──────── RECORDS FOR THIS EXERCISE

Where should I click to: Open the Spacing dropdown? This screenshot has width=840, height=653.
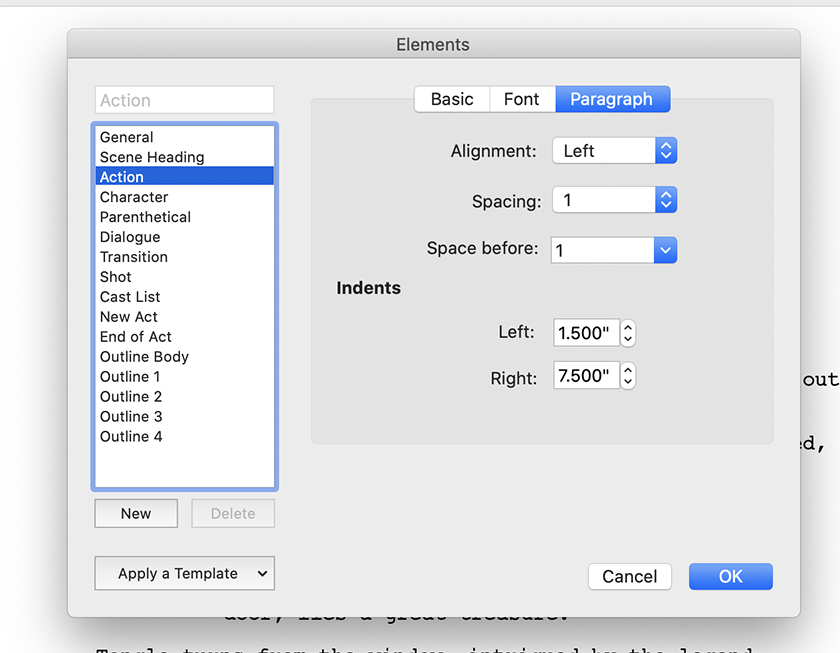click(x=614, y=200)
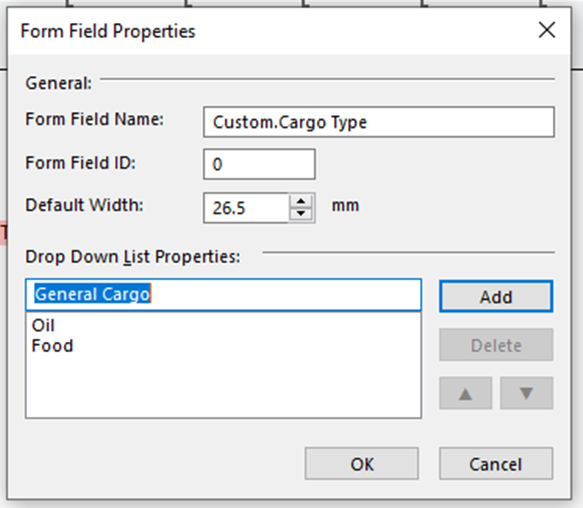Dismiss the dialog with the Cancel button
The height and width of the screenshot is (508, 583).
(496, 463)
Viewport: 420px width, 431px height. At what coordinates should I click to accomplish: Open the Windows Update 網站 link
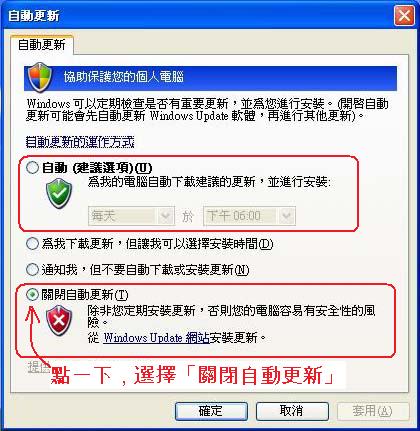[x=156, y=338]
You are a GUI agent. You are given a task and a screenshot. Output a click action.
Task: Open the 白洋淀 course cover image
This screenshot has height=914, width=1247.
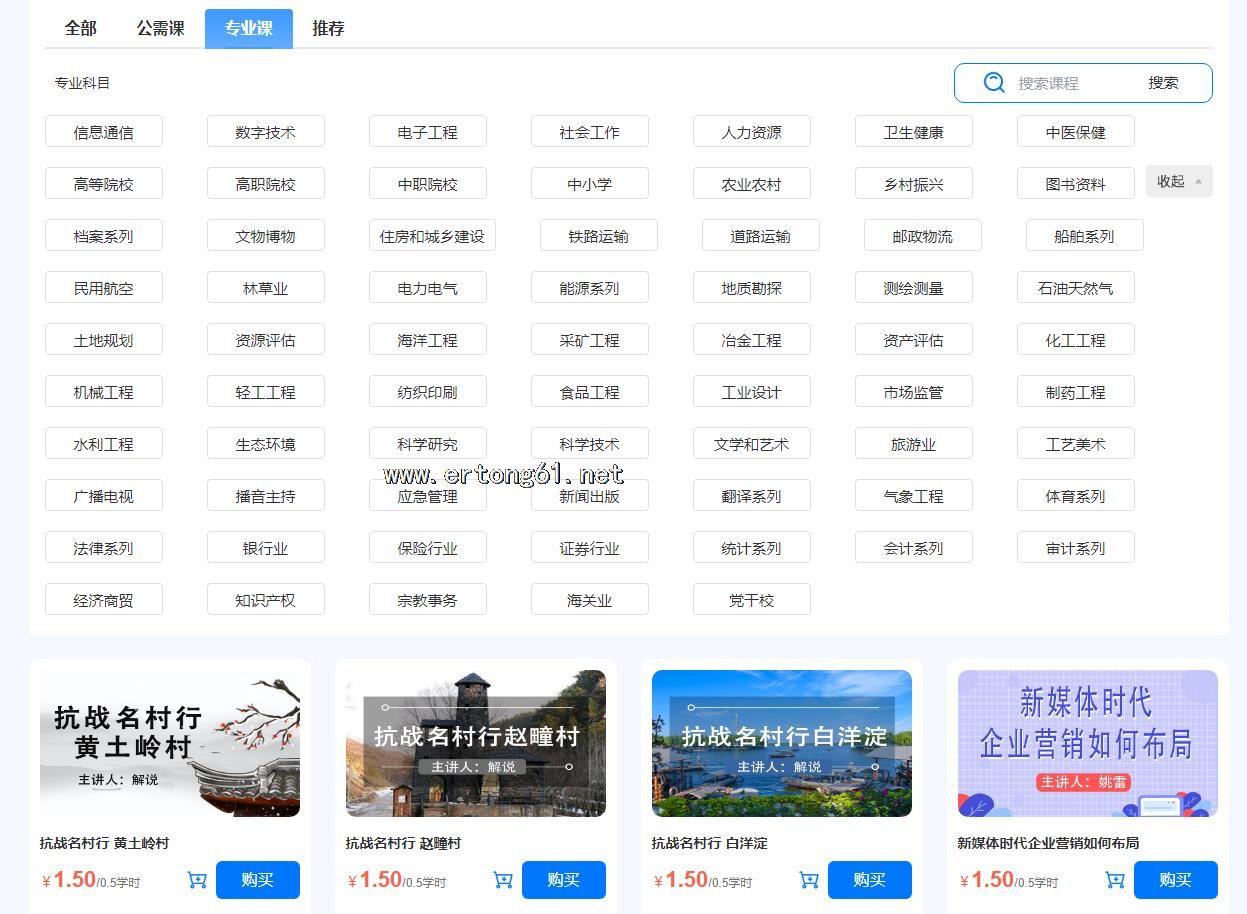(x=781, y=743)
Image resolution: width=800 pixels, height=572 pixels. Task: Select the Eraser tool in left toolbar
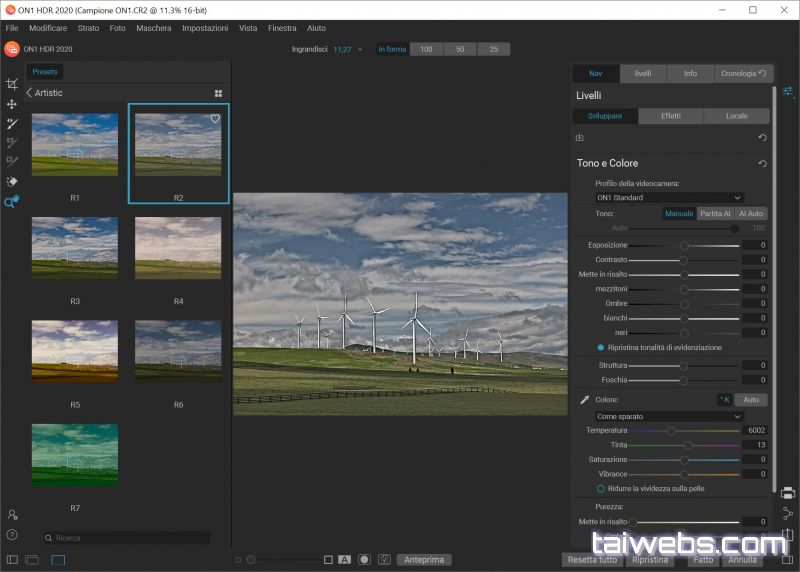12,182
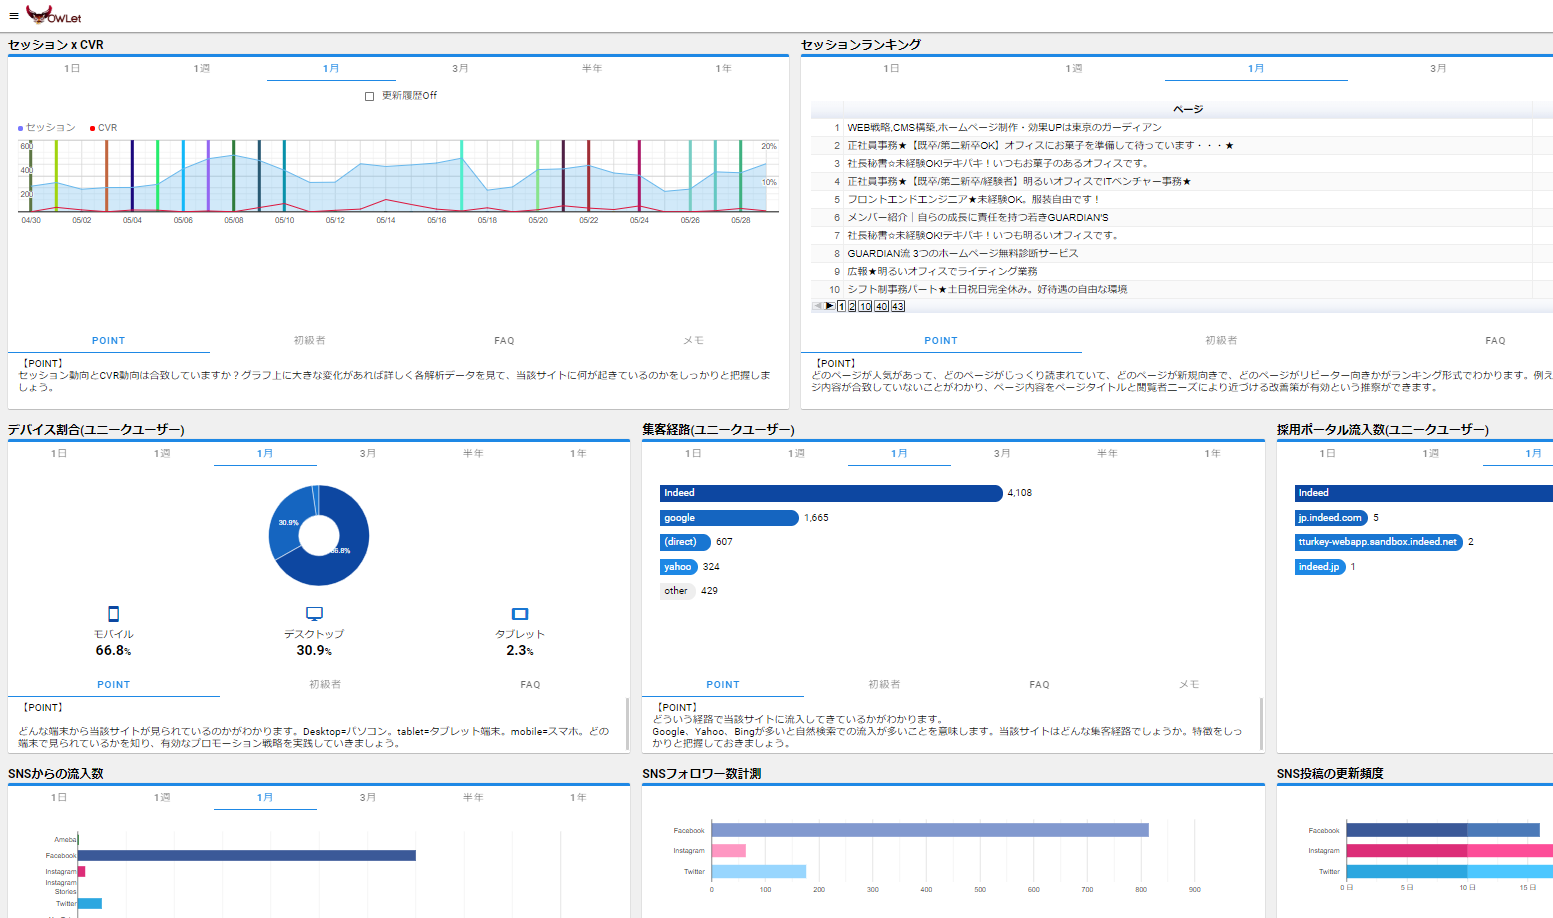Toggle セッション legend in the chart

[x=47, y=128]
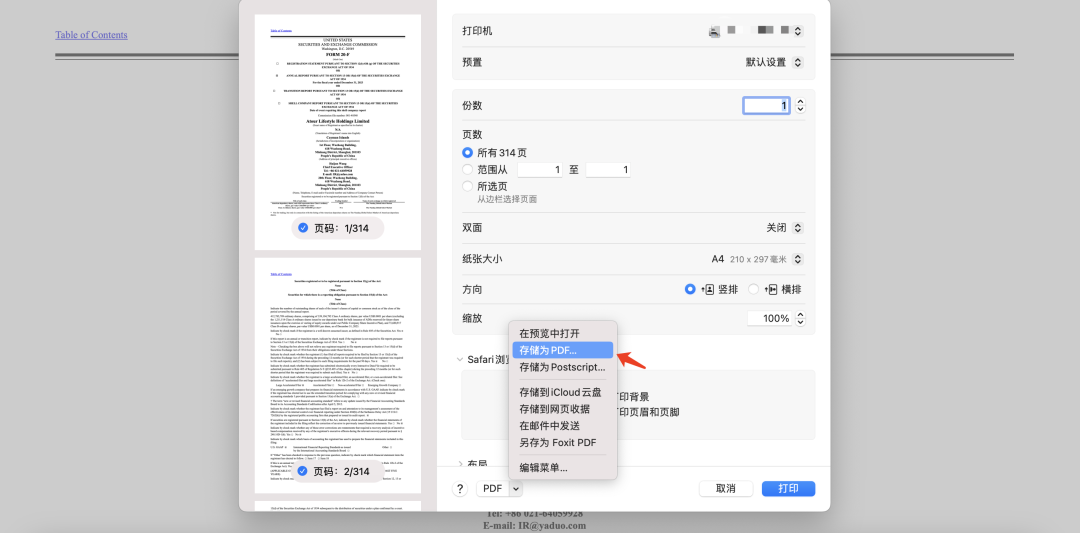Click the help question mark button

tap(460, 488)
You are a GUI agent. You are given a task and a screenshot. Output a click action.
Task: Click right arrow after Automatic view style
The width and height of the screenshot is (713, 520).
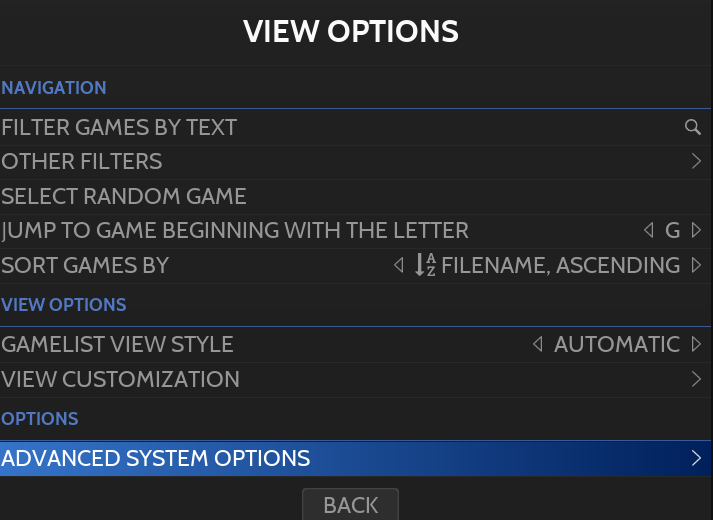[697, 344]
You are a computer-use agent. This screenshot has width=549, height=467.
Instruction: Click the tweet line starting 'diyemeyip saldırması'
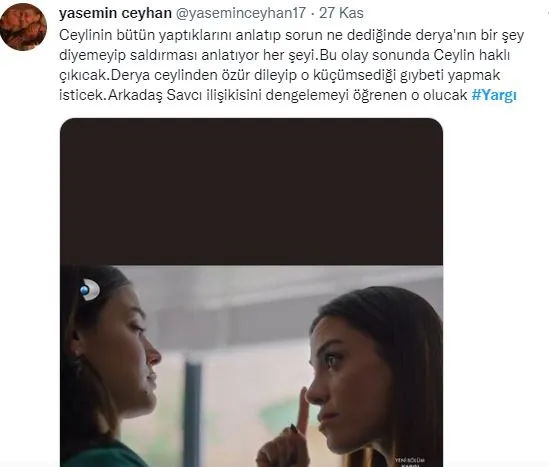click(x=284, y=55)
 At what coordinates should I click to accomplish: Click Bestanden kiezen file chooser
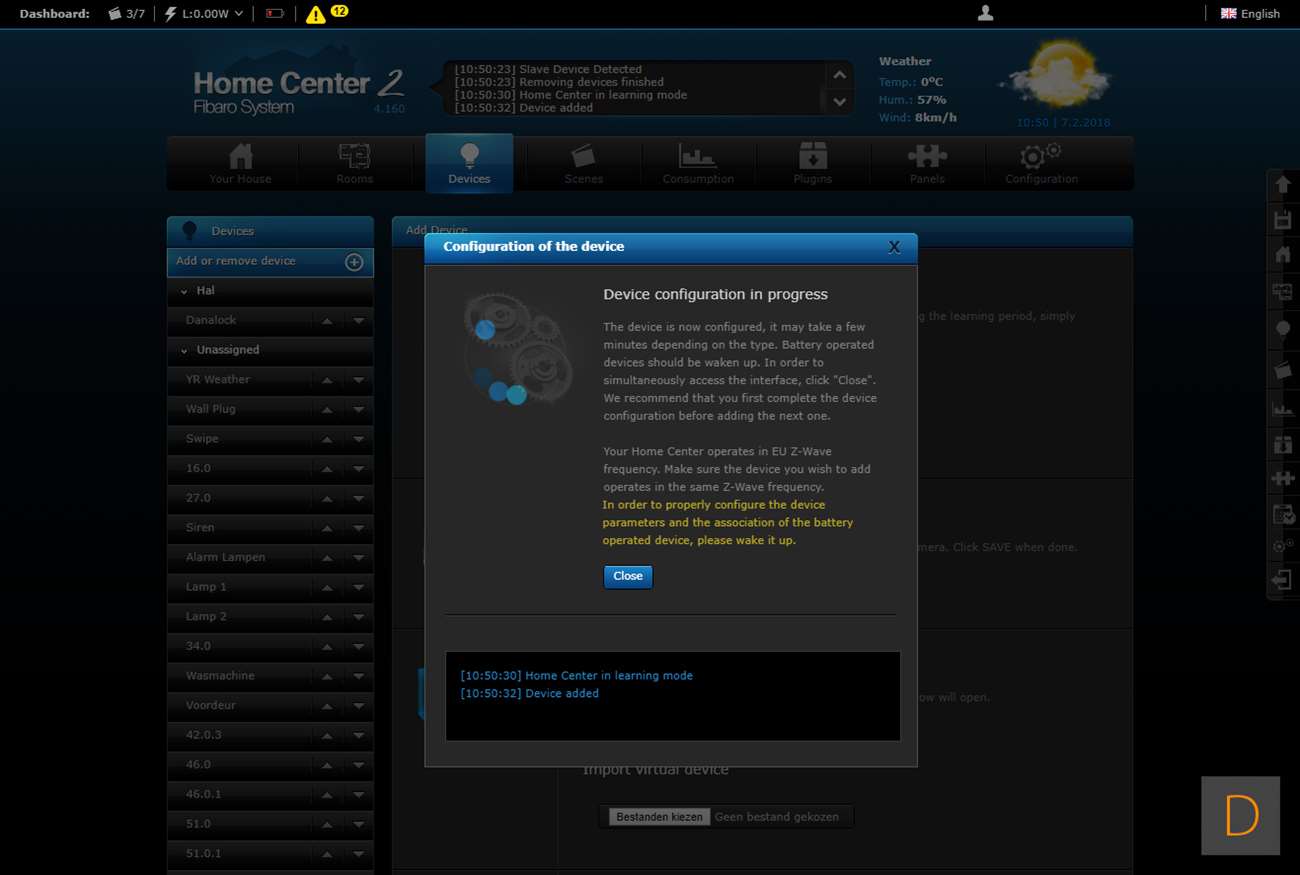(x=659, y=817)
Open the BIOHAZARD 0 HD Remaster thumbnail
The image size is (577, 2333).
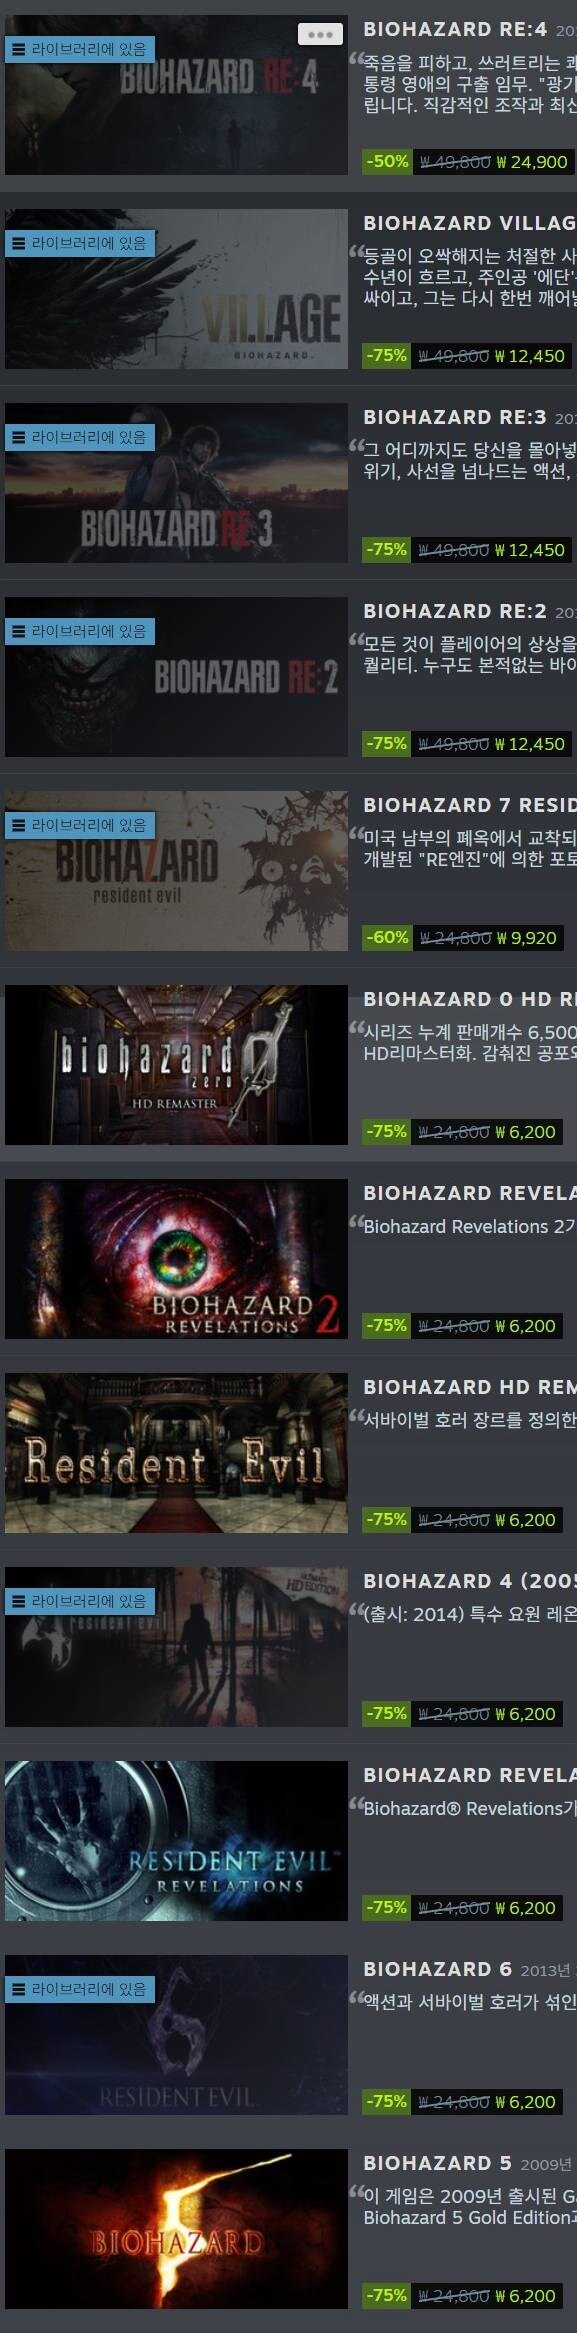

────────────────

TASK DETAILS: Copy out every line of the material above exactly, skipping the pictures.

WRITTEN ANSWER:
Where should I click to: Open the Spacing dropdown? This screenshot has width=840, height=653.
click(x=614, y=200)
Dismiss the dialog with the Cancel button
The height and width of the screenshot is (508, 583).
(496, 463)
Viewport: 420px width, 431px height. At what coordinates should I click to accomplish: Open the Windows Update 網站 link
[x=156, y=338]
You are a GUI agent. You are given a task and a screenshot. Output a click action.
Task: Open the 白洋淀 course cover image
This screenshot has height=914, width=1247.
(x=781, y=743)
Image resolution: width=800 pixels, height=572 pixels. Task: Select the Eraser tool in left toolbar
12,182
Toggle セッション legend in the chart

[x=47, y=128]
Click the help question mark button

tap(460, 488)
You are a GUI agent. You are given a task and a screenshot. Output a click action.
Task: Click right arrow after Automatic view style
The width and height of the screenshot is (713, 520).
[697, 344]
You are a computer-use agent. This screenshot has width=549, height=467.
Instruction: Click the tweet line starting 'diyemeyip saldırması'
click(x=284, y=55)
 At what coordinates should I click to accomplish: Click Bestanden kiezen file chooser
(x=659, y=817)
Open the BIOHAZARD 0 HD Remaster thumbnail
The image size is (577, 2333).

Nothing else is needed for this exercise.